+++ Input rows +++

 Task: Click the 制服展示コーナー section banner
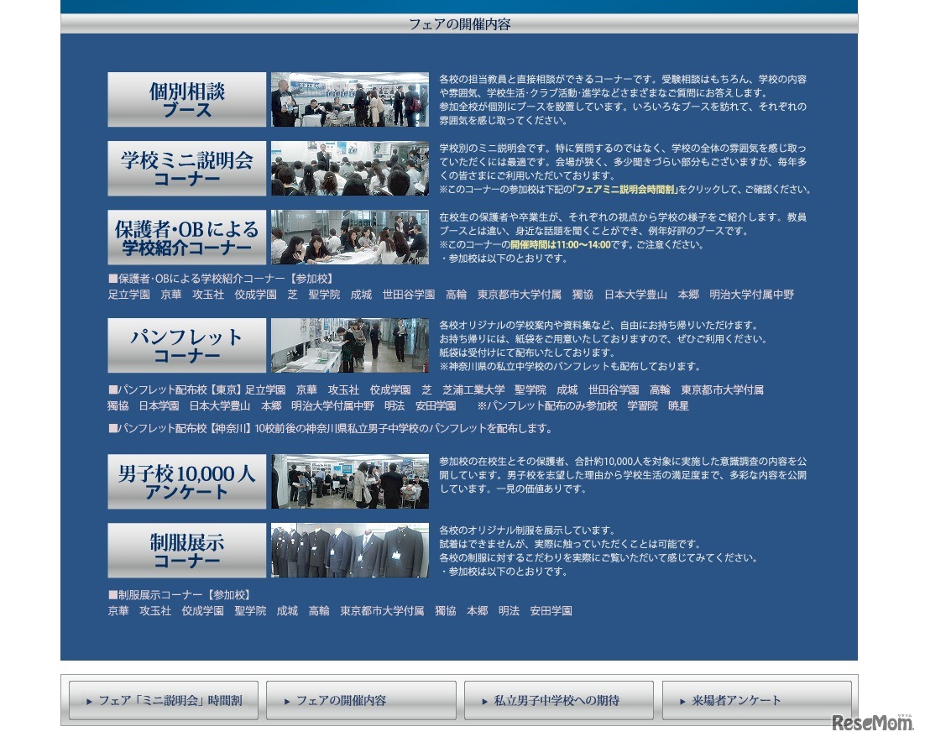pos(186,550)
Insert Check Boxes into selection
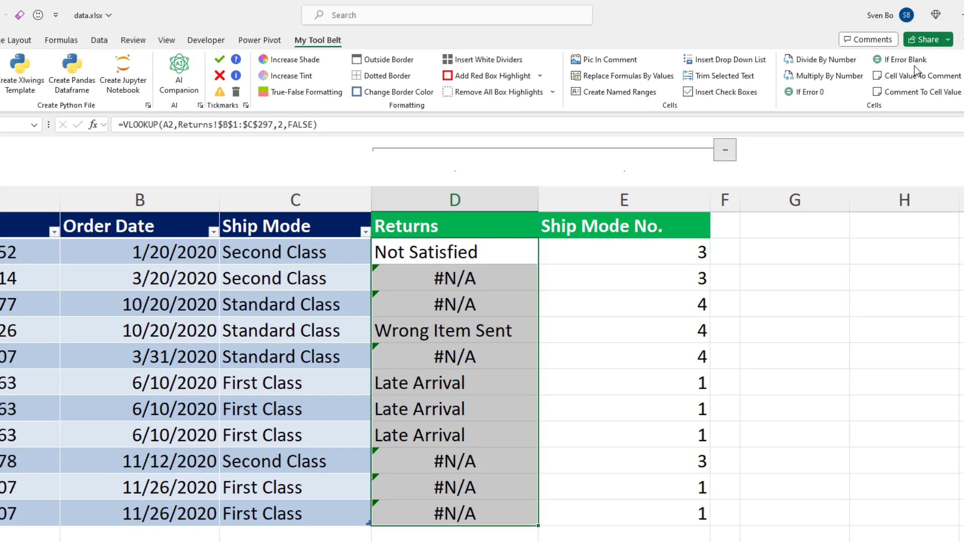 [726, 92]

+++
+++ Input rows +++

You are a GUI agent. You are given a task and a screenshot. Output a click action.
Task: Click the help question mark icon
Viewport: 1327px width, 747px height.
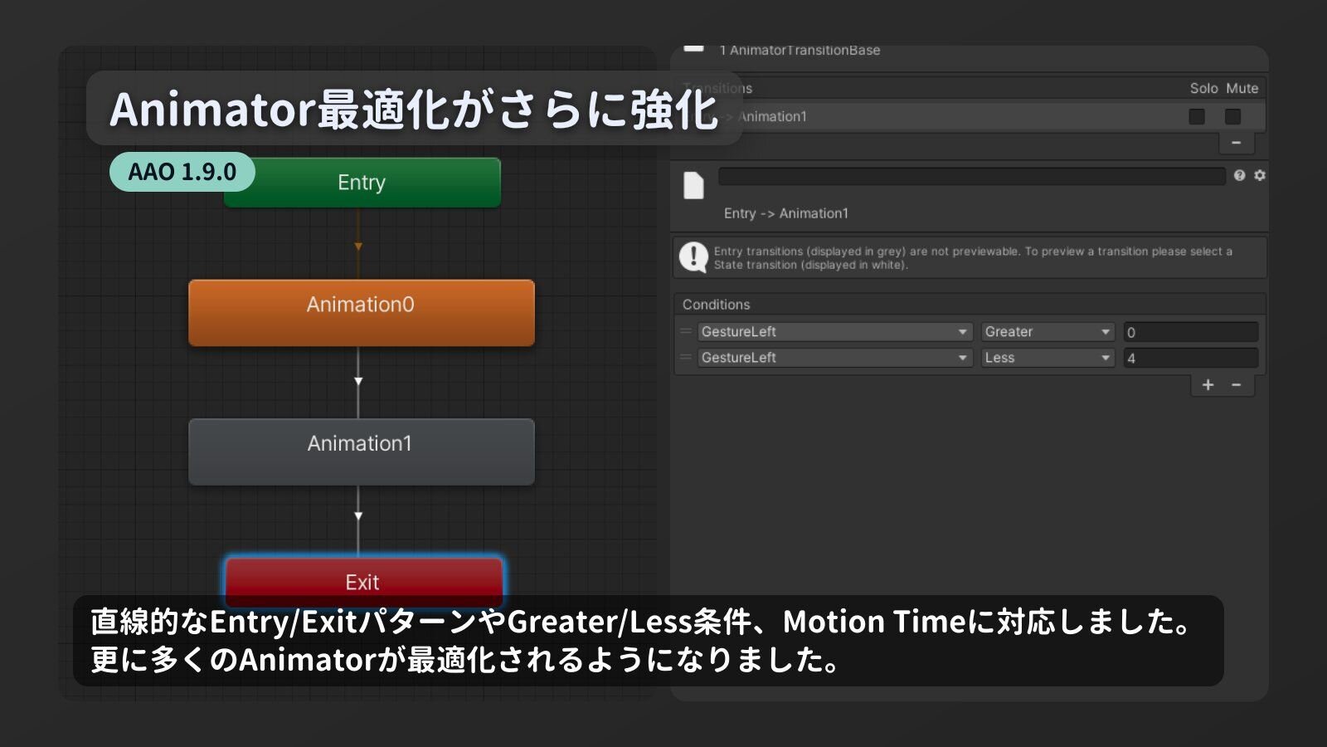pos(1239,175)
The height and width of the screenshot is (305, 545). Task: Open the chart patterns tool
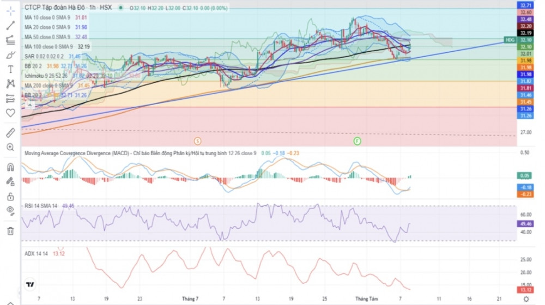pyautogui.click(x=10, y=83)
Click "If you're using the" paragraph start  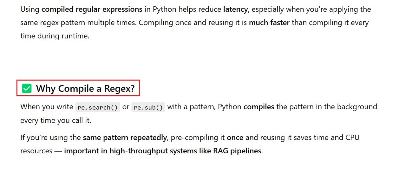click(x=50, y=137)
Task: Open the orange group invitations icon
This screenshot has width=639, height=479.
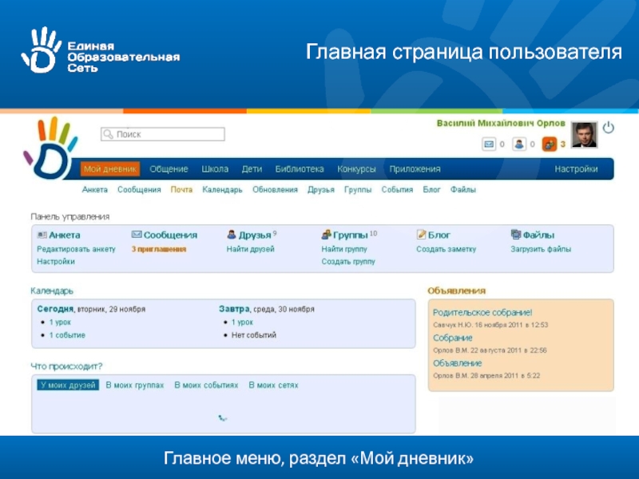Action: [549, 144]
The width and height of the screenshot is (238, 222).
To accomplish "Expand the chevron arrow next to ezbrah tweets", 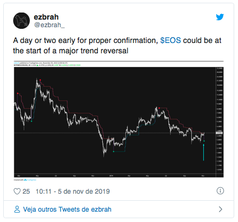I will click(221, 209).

+++

## Given exercise
Pull out every line in the rows above that contains the string "width", and copy each of those lines unchanged.

## Exercise output
Viewport: 1327px width, 747px height.
The height and width of the screenshot is (305, 545). Task: Open the chart patterns tool
This screenshot has width=639, height=479.
The width and height of the screenshot is (238, 222).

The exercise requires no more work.